▶ [Task description] Search the records for the string "click", then copy each line that has it.

▶ [Material for the task]
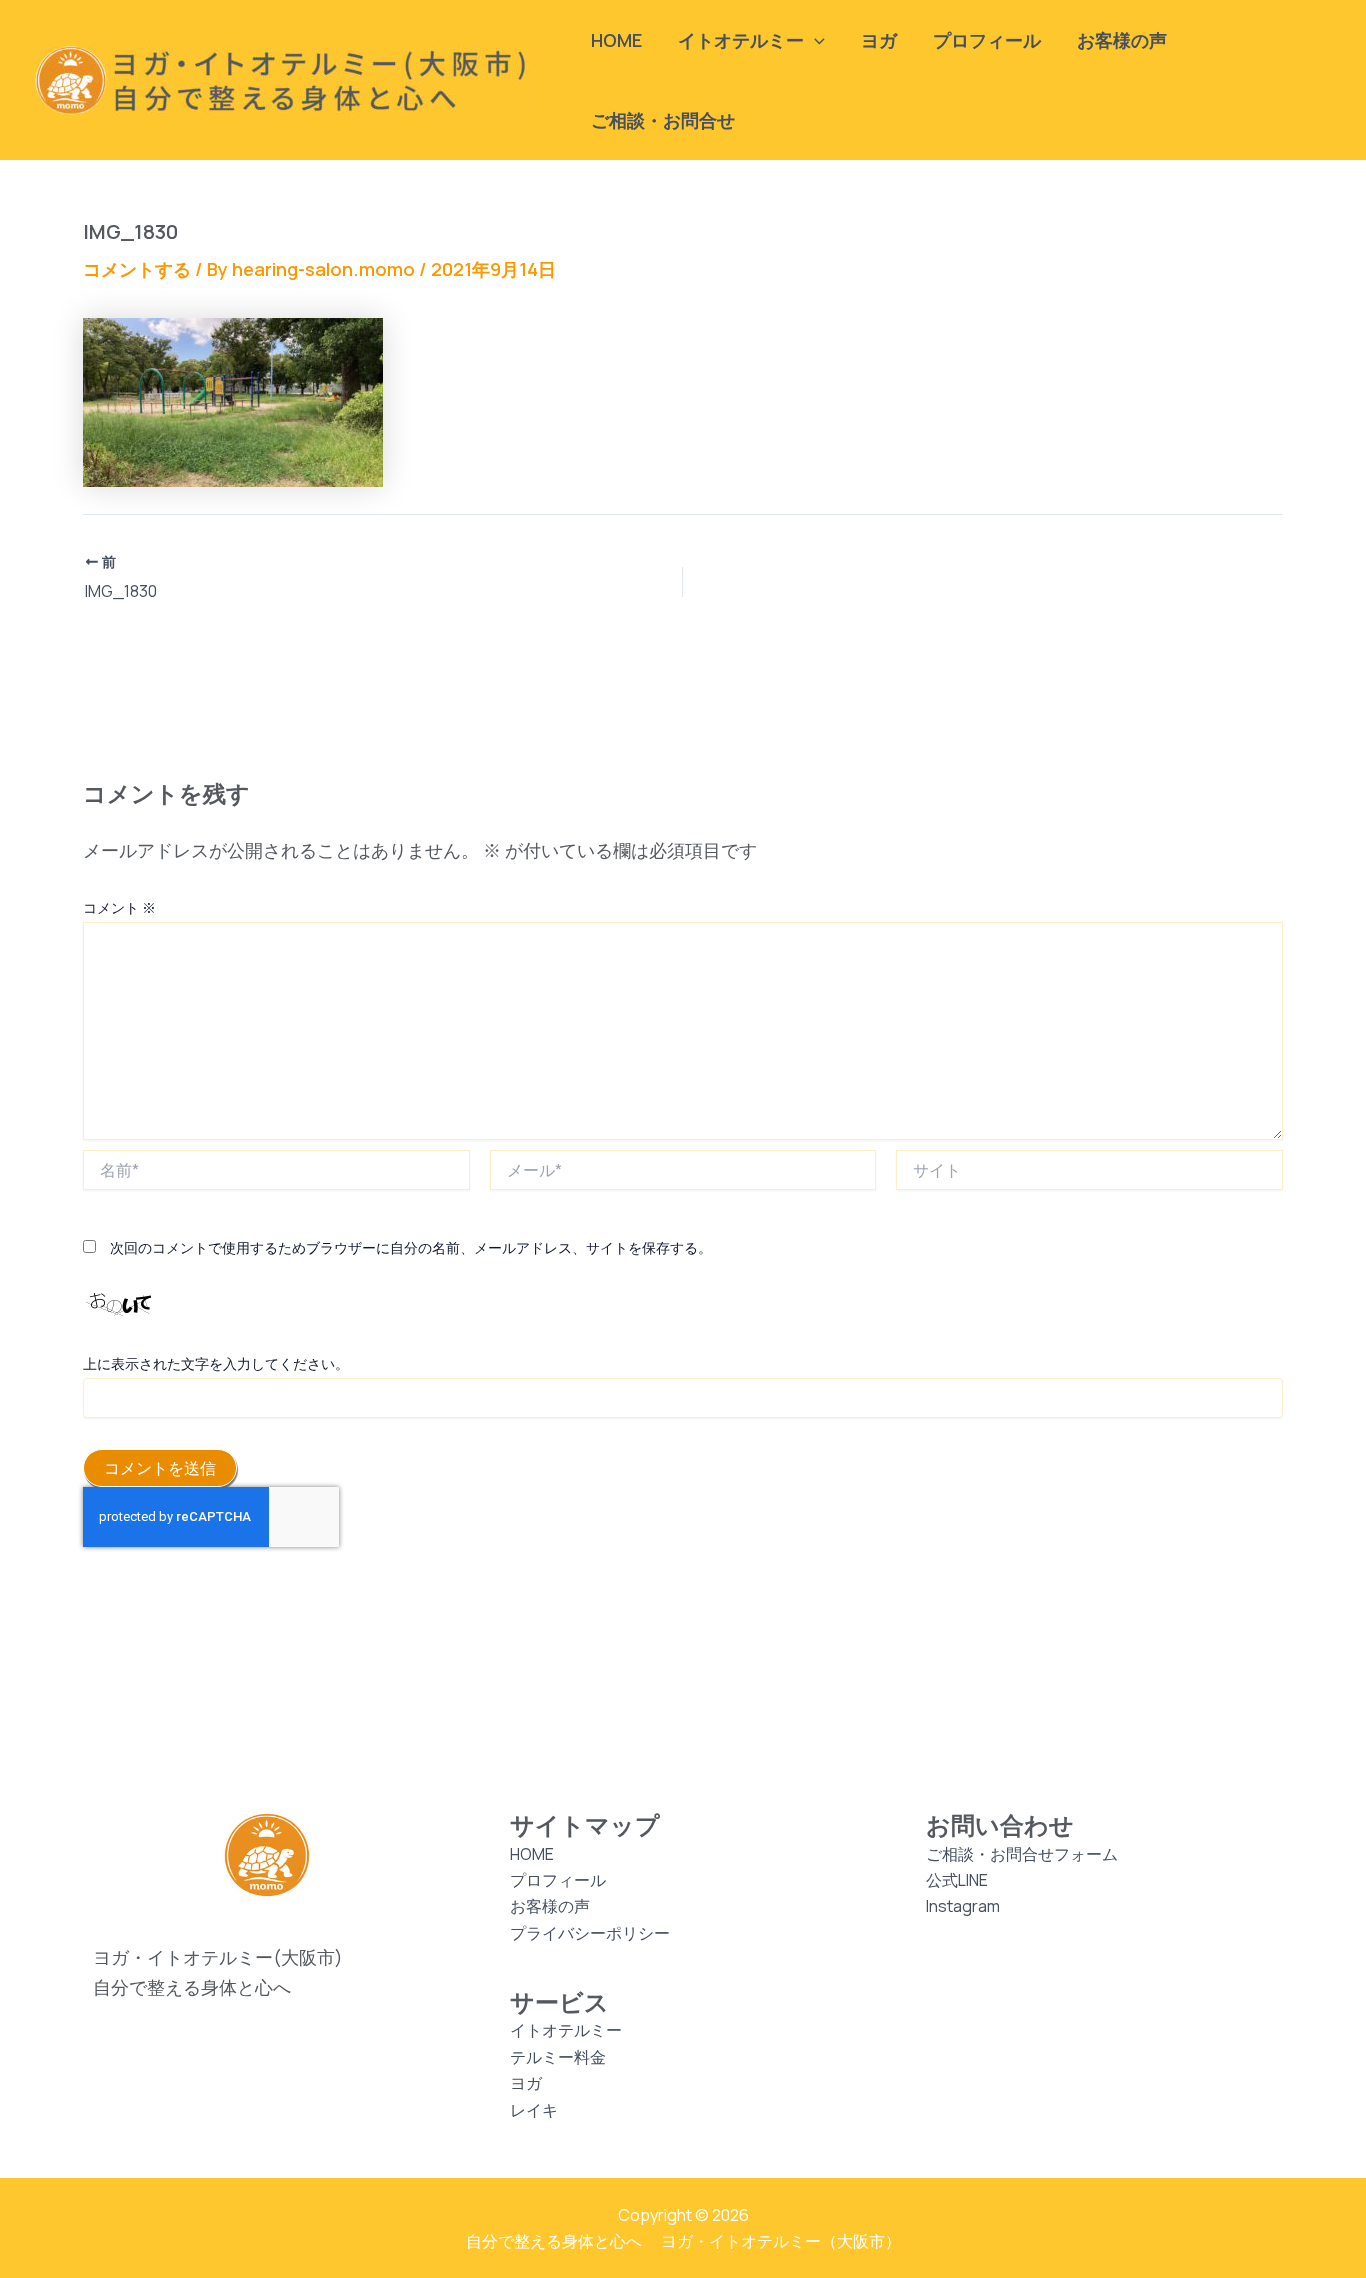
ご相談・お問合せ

==

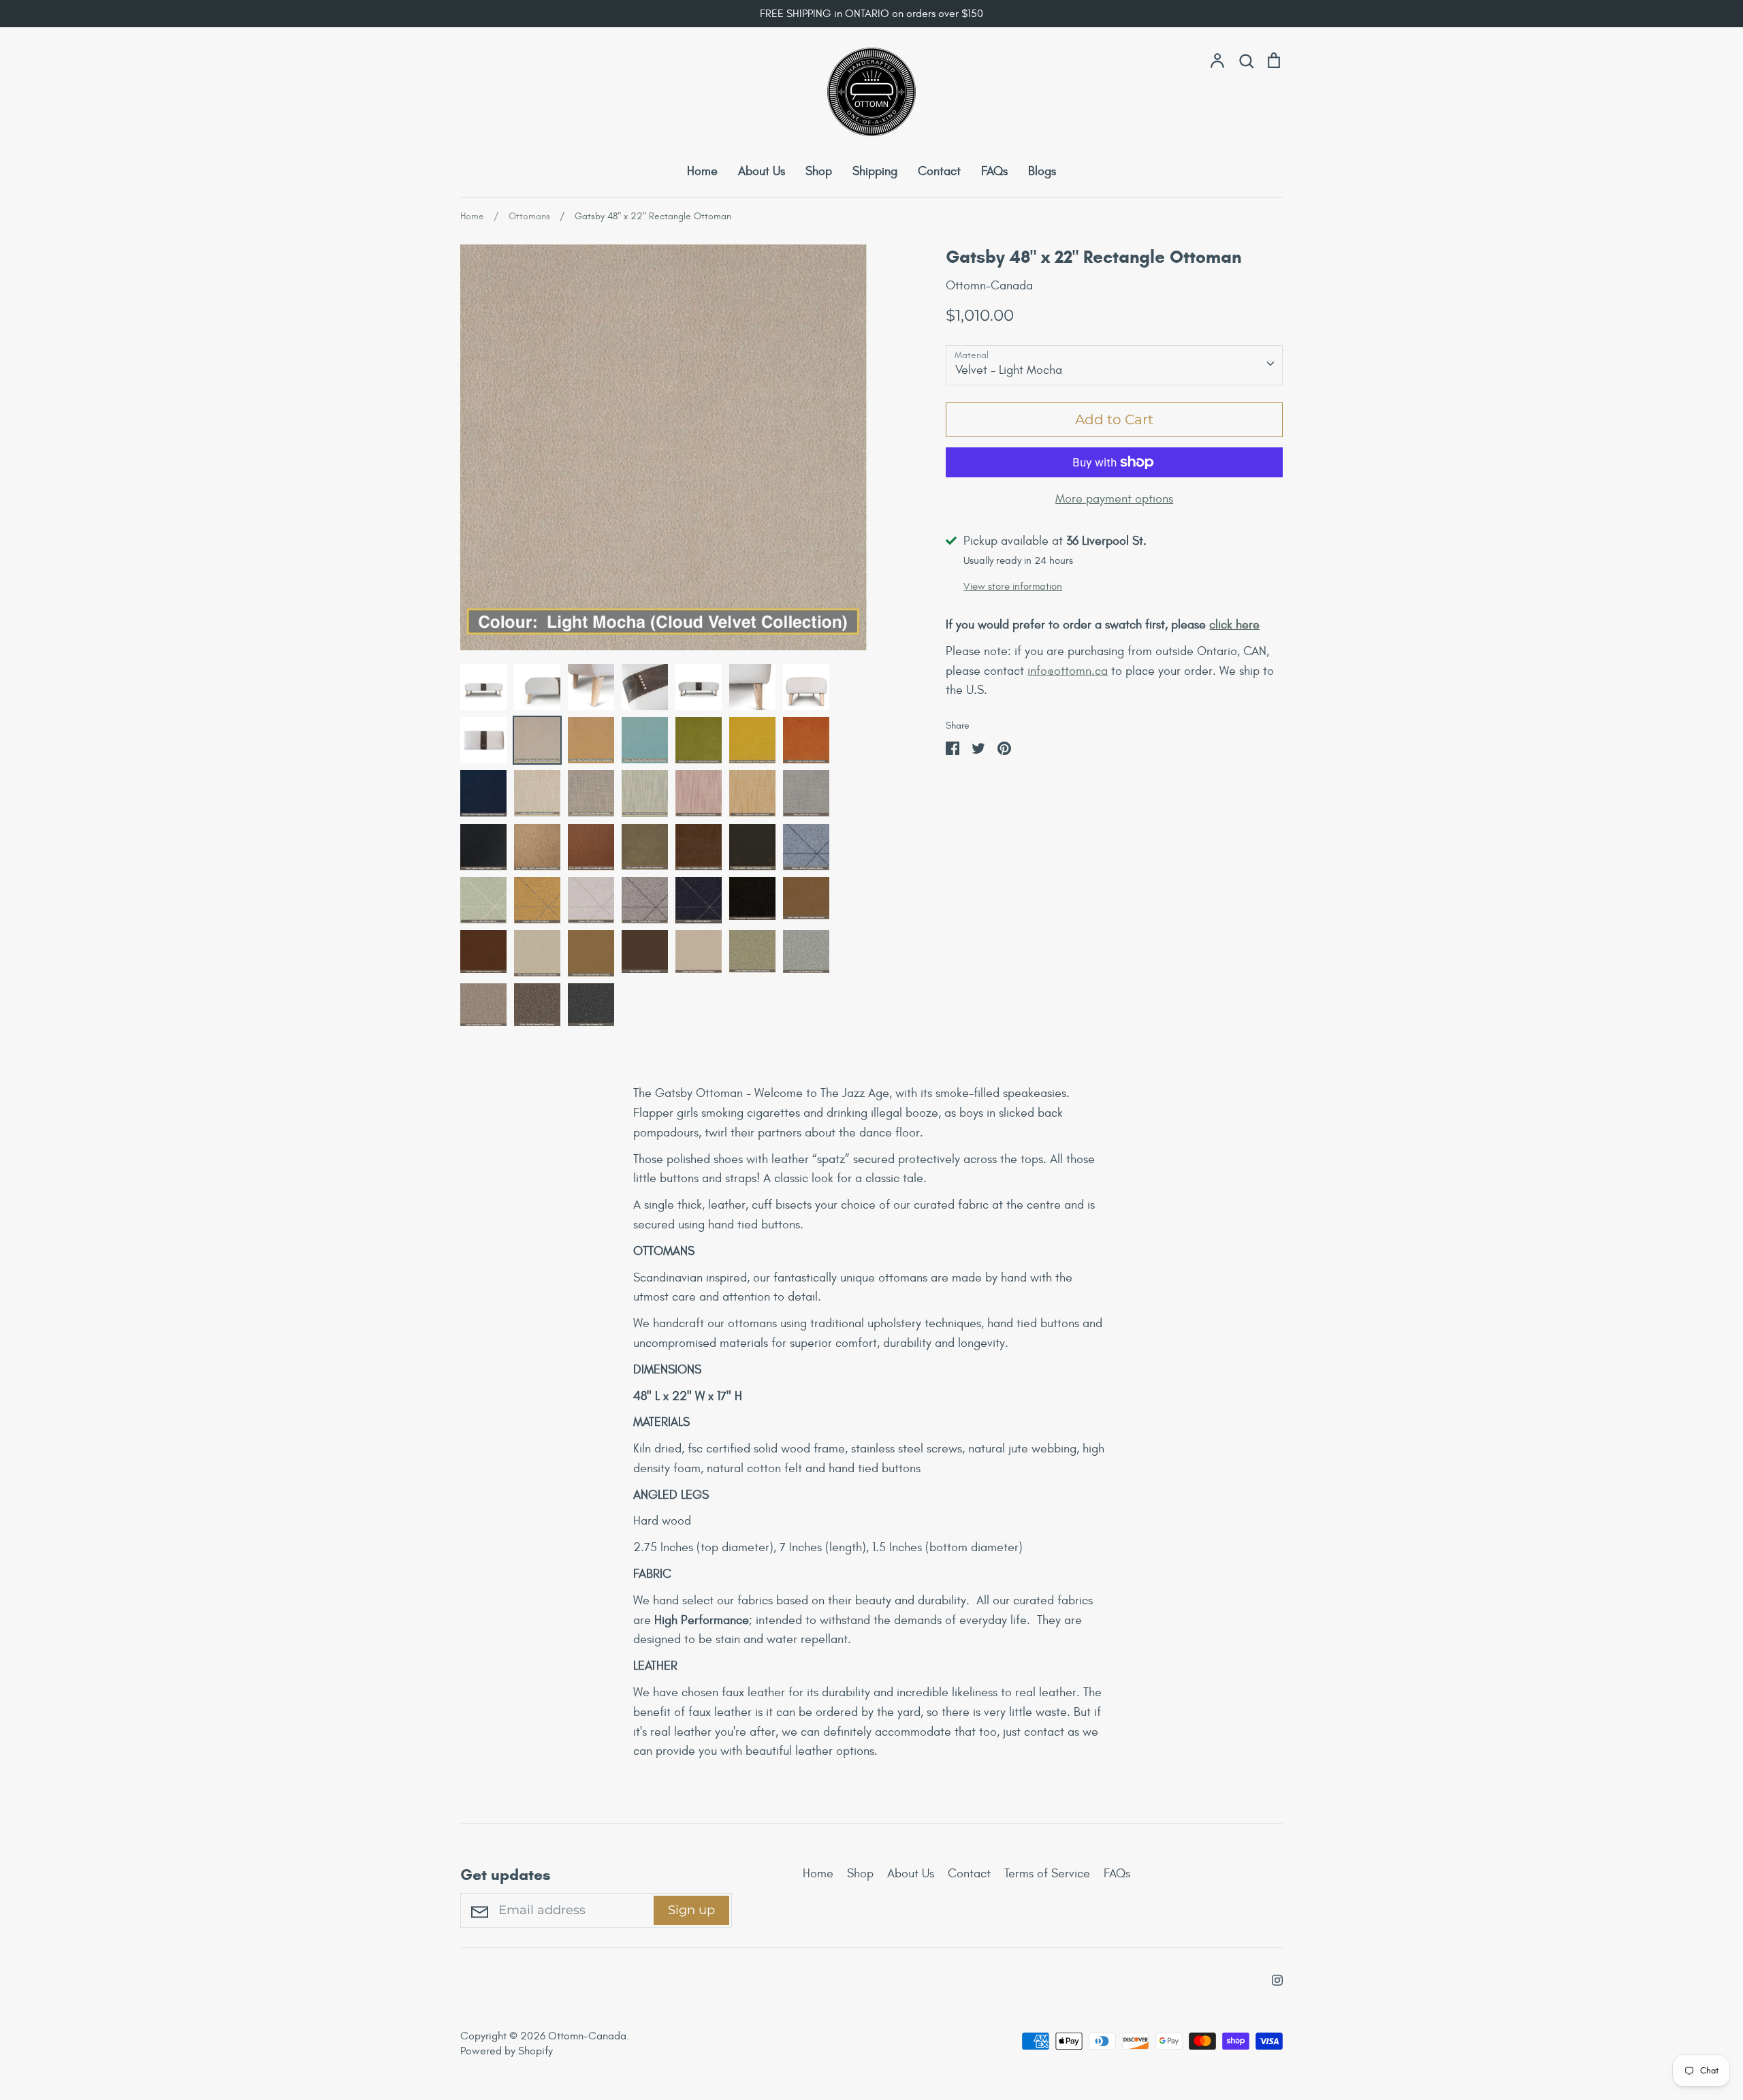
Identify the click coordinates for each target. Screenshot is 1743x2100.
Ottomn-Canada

==

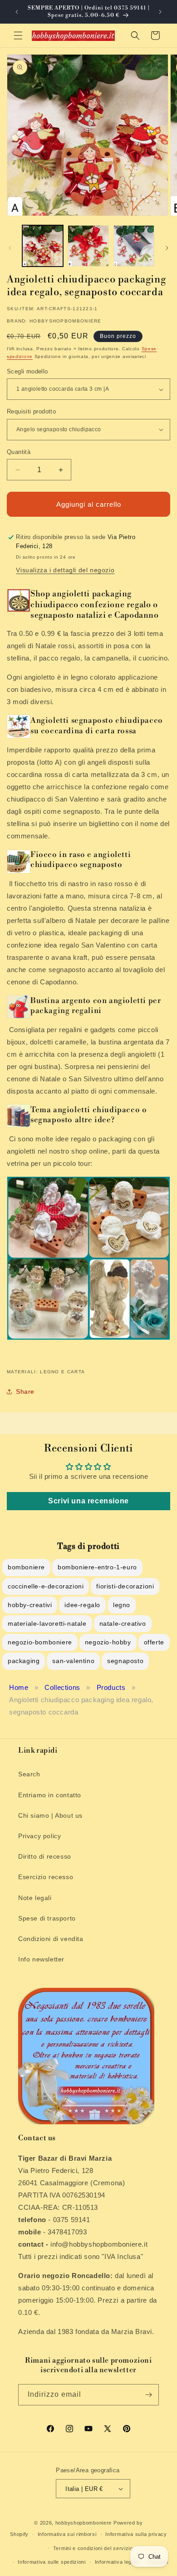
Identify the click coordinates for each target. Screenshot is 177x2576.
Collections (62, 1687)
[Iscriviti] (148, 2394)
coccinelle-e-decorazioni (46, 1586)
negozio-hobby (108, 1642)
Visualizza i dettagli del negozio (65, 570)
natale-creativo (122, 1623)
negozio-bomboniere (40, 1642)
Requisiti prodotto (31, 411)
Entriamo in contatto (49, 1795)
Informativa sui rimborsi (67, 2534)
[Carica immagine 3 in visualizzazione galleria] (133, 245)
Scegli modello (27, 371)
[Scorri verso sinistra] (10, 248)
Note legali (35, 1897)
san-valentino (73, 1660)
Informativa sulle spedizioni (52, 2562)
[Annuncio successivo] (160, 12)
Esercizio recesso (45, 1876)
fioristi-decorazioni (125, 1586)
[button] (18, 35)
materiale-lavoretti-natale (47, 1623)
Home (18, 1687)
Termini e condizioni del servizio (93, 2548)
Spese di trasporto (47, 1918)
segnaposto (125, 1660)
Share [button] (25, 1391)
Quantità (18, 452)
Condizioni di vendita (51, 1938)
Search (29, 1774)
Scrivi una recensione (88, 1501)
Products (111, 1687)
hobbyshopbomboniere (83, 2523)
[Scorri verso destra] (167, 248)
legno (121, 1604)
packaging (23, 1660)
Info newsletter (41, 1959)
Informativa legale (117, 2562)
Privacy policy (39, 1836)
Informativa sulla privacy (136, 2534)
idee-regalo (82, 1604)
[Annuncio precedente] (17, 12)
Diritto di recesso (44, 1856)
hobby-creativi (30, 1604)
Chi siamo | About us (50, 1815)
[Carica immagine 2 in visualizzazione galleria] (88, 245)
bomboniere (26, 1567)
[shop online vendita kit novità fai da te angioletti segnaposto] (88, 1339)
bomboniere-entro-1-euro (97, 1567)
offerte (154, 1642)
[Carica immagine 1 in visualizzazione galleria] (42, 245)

▶ [Result]
Identify the click coordinates for each target. Screenshot is 1743x2100.
Identify the click coordinates for each target. Screenshot is 177x2576.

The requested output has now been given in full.